Saturday, 7 June 2025

Radiation Or Convergence

Did human beings originate on a single planet, then spread to many planets throughout the Galaxy, or, alternatively,  did they originate on many planets, then converge? This question arises not in Poul Anderson's Terran Empire, four hundred light-years across, but in Isaac Asimov's Galactic Empire, literally filling the Galaxy although spreading no further.

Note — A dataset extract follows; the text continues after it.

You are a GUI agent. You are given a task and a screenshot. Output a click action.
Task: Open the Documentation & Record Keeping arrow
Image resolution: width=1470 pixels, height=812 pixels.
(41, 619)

The question is absurd. Asimov assumes a Galaxy full of terrestroid but uninhabited planets easily colonized by human beings without any need for terraforming or adaptation. He does not describe any extra-solar organisms from which human beings might have evolved. In fact, he does not describe any extra-solar organisms - whereas, for every exoplanet in his Technic History, Anderson always presents a full ecology of plants and animals. He also goes into detail about the evolution of some of extra-solar intelligent species. See Speculution

Anderson deserves to be read more widely than Asimov.

2 comments:

S.M. Stirling said...

Yeah, he does. Though to be fair, Poul was a scientist and interested in sciences other than physics, too. Also, he continuously updated details as discoveries were made.

Anonymous said...

Kaor, Paul!

To be fair to Asimov, he does gives us an interesting story in "Blind Alley," set in the early first Galactic Empire.